## What you need to do
The lines from the one containing "This screenshot has width=1080, height=478." through the last line below, both ends included, must be reproduced exactly, with no pictures.

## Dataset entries
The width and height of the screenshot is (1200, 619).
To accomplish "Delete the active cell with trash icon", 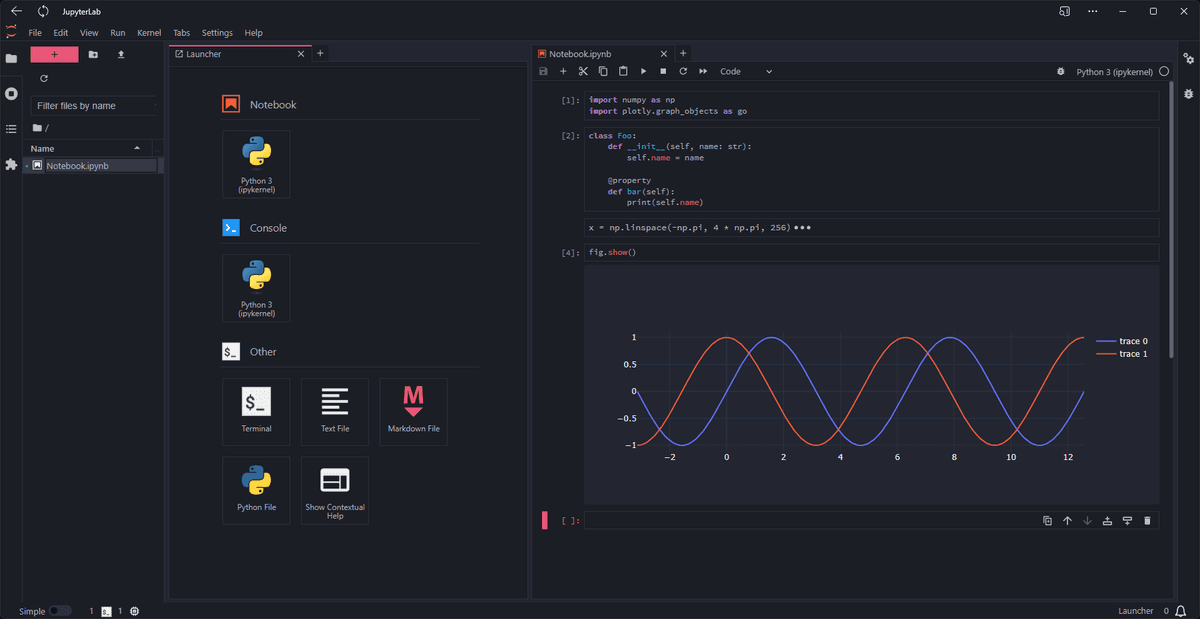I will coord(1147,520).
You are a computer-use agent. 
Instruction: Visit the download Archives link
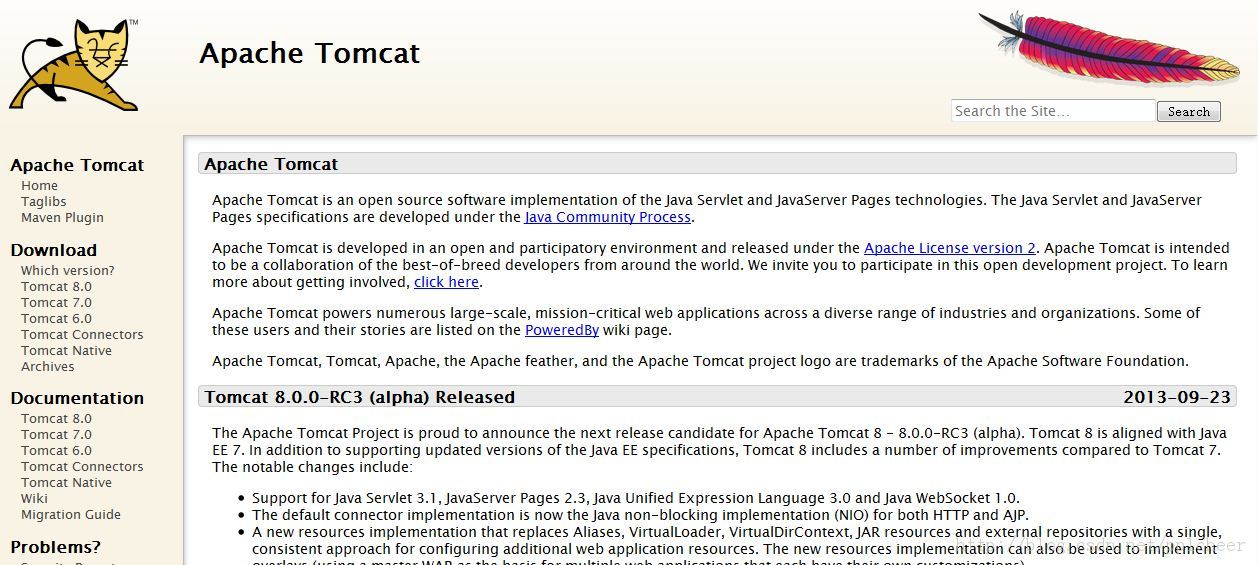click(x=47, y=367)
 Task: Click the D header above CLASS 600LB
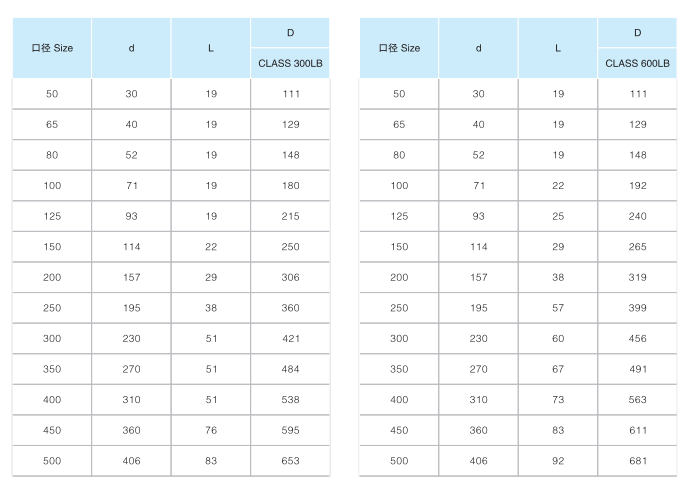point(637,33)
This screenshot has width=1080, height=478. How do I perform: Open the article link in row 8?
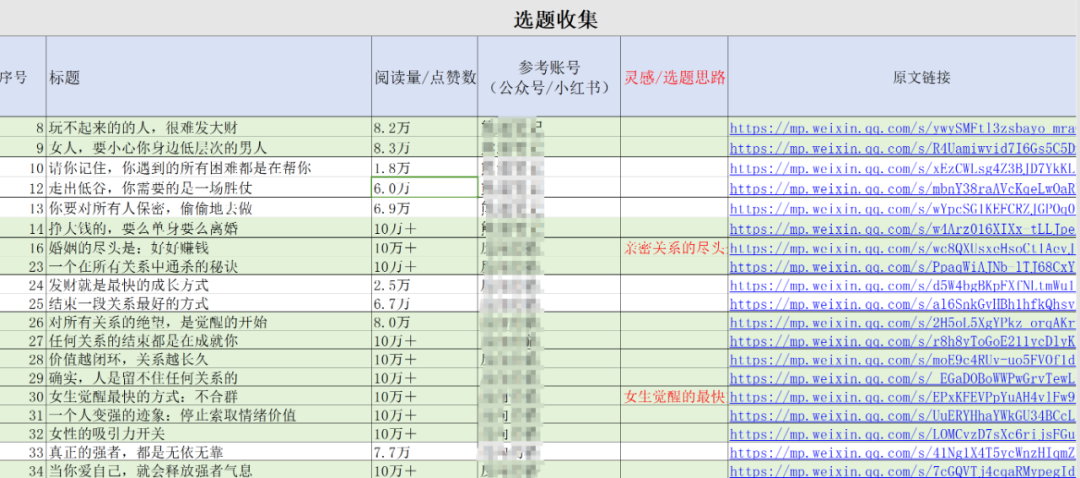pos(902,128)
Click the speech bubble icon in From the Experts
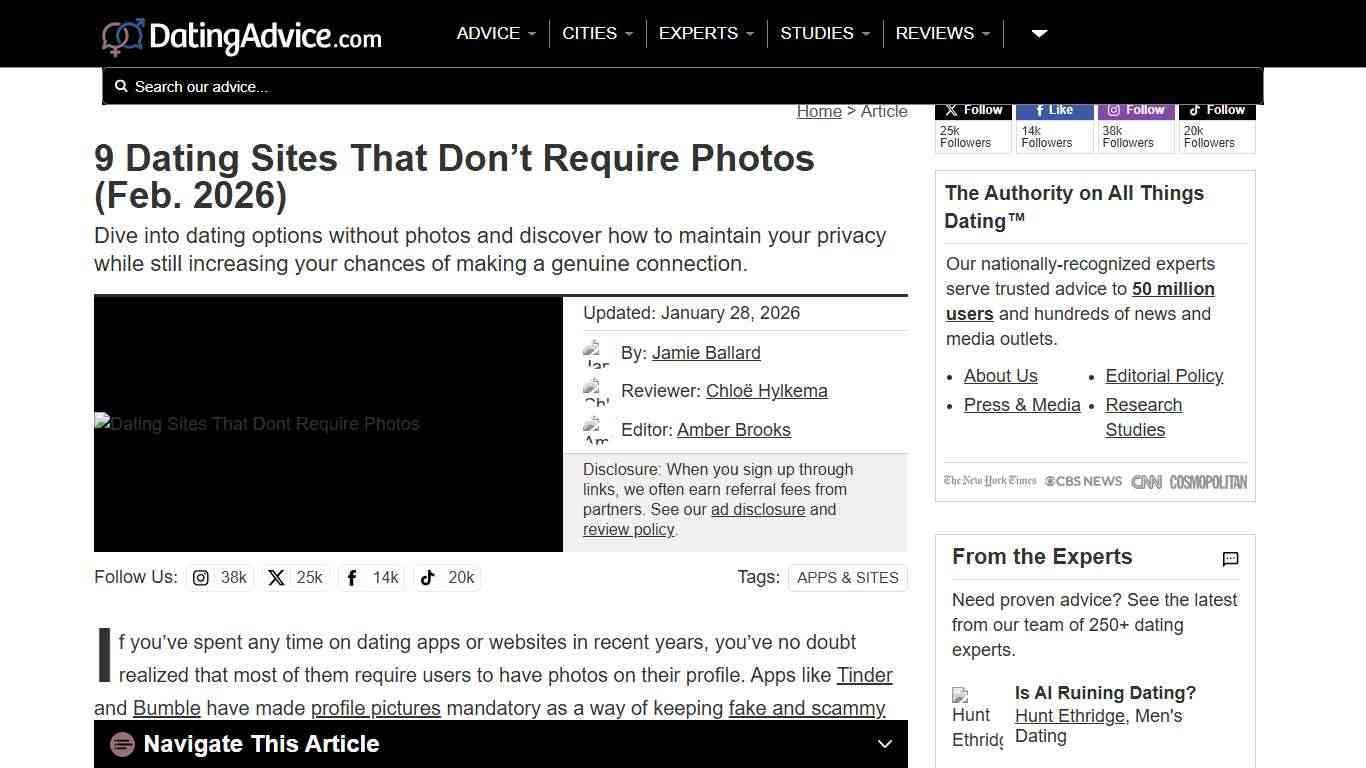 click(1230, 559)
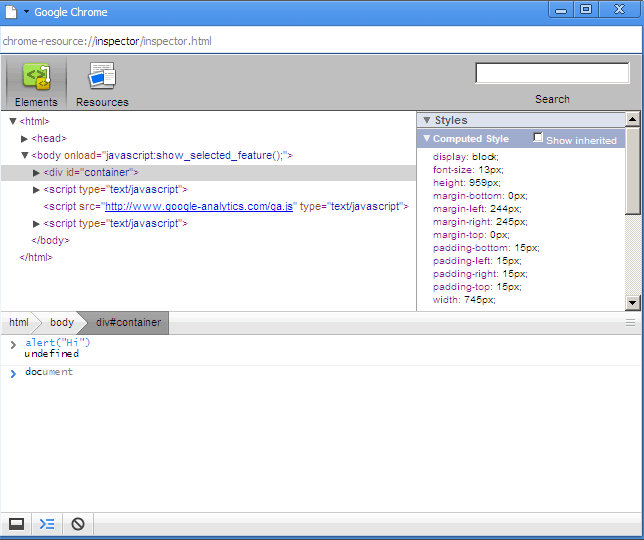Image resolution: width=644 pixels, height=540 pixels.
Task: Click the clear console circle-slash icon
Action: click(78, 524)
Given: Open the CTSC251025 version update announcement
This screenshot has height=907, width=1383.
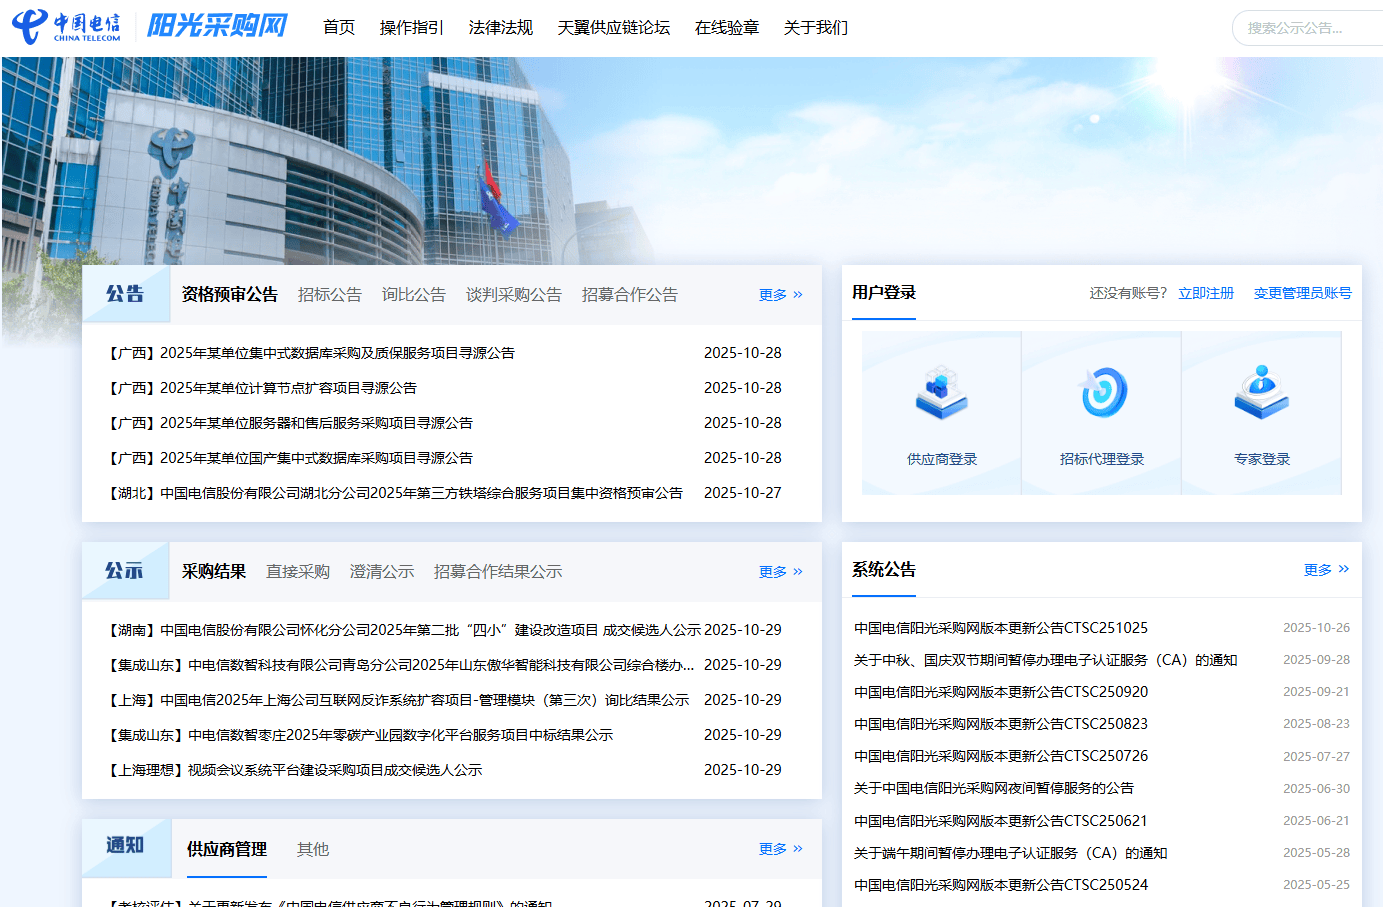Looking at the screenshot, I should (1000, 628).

## Answer to the exercise
This screenshot has width=1080, height=478. How do I perform: Open the article link in row 8?
pos(902,128)
Click the speech bubble icon in From the Experts
 click(1230, 559)
Image resolution: width=644 pixels, height=540 pixels.
Task: Click the clear console circle-slash icon
Action: click(78, 524)
Given: Open the CTSC251025 version update announcement
This screenshot has height=907, width=1383.
Looking at the screenshot, I should (1000, 628).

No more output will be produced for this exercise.